2) Методы экономического давления, которые также использует администрация. В частности: бесконечные проверки финансовой деятельности, малообоснованные иски в суд по поводу публикации статей, затрагивающих якобы «честь и достоинство» того или иного чиновника, что, в свою очередь, при сервилизме судов приводит нередко к разорению газет и прочих средств массовой информации; давление на предпринимателей, размещающих рекламу в неугодных средствах информации. Им намекают, что при заключении крупных контрактов это обстоятельство будет «принято во внимание».
3) Подкуп — открытый или замаскированный — владельцев того или иного органа печати и создание корпуса журналистов, готовых, как говаривали в советское время, «выполнить любое задание партии и правительства».
И, наконец, четвёртый, самый брутальный метод: применение криминальных методов борьбы с оппозиционными журналистами, проще говоря — физическое их уничтожение. Бернарду Шоу принадлежит афоризм, звучащий немного жутковато, но крайне актуально в наши дни: «Убийство — это крайняя форма (или степень) цензуры». К сожалению, эта «форма» становится всё более и более распространённой, наша страна выходит в этом смысле на одно из первых мест в мире. Профессия журналиста становится в последние годы одной из самых опасных. По данным Фонда защиты гласности, только в одном 2000 году в России в связи с их профессиональной деятельностью погибло 16 журналистов, пятеро пропали бесследно и 73 подверглись нападениям и были избиты. Заставляет задуматься тот факт, что практически ни одно из таких преступлений не было раскрыто, включая самые громкие, например, убийства Влада Листьева, Дмитрия Холодова, Анны Политковской и др.
Число способов давления на печать можно увеличить во много раз. Не названы, например, внутриредакционный контроль и самоцензура, которые порой играют ещё более существенную роль, чем указанные выше.
Особый сюжет — охрана так называемых «гостайн». Современная Россия, объявившая себя «правопреемницей» ушедшего режима, взявшая на себя долги и прочие обязательства Советского Союза, вместе с этим унаследовала, к сожалению, одну из самых печальных традиций — традицию умалчивания, дозирования информации, сокрытия истинного положения вещей. Особенно эта дурная традиция, как мы уже упоминали, чувствуется при освещении экологической тематики.

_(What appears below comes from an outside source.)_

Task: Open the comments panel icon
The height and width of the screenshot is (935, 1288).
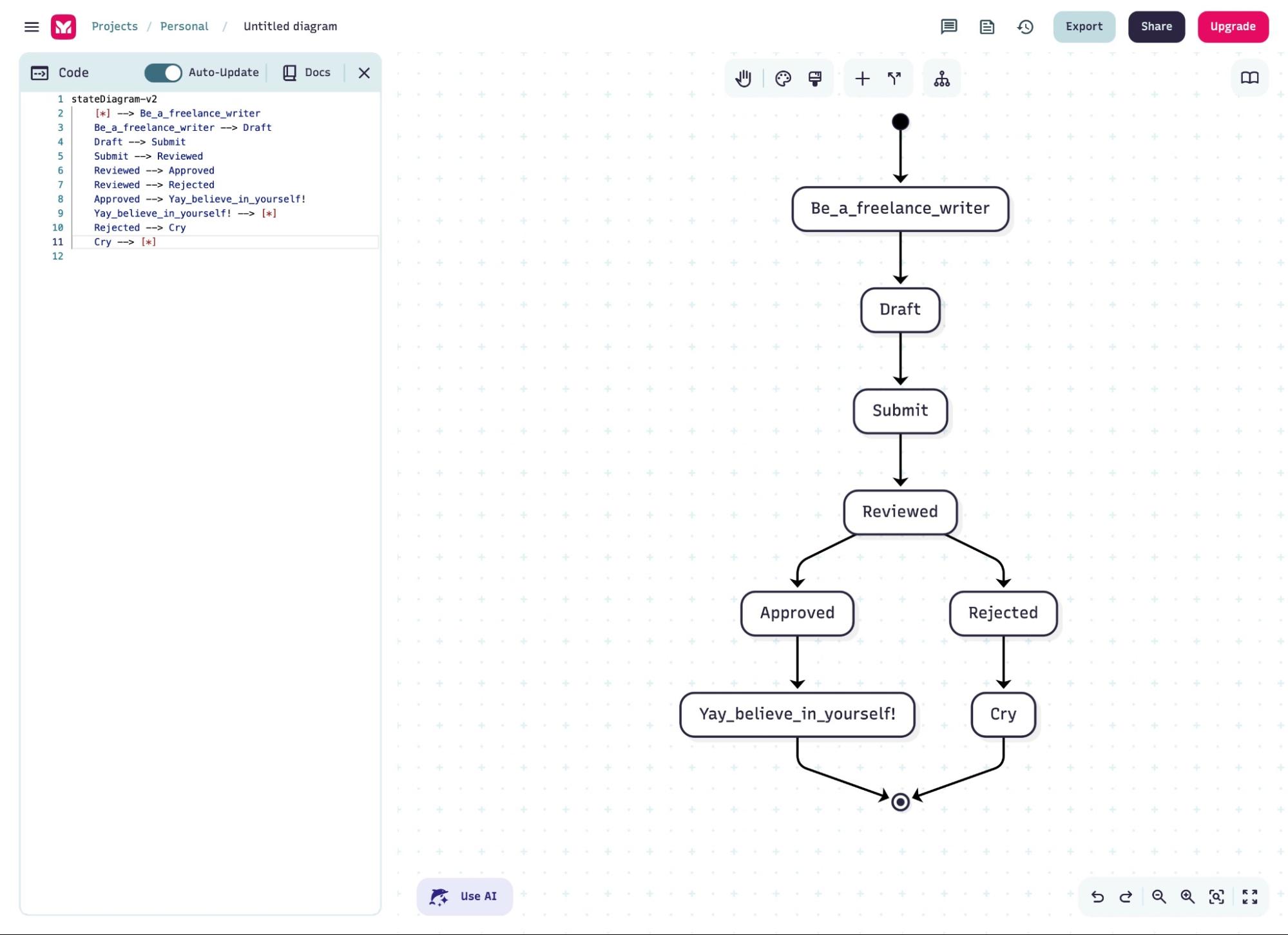Action: tap(948, 27)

С 1995 года тенденция засекречивания проявляется всё более явно и последовательно. Ряд законов и «подзаконных» актов противоречат при этом и Конституции, и закону «О средствах информации». К ним относятся в числе прочих закон «О государственной тайне» и президентский указ Ельцина «О перечне информации, относящейся к государственной тайне». Новая «Доктрина информационной безопасности», после длительного обсуждения одобренная Советом Безопасности в 2000 году, также направлена на то, чтобы усилить государственный контроль и замедлить становление и формирование независимого гражданского общества в России[197].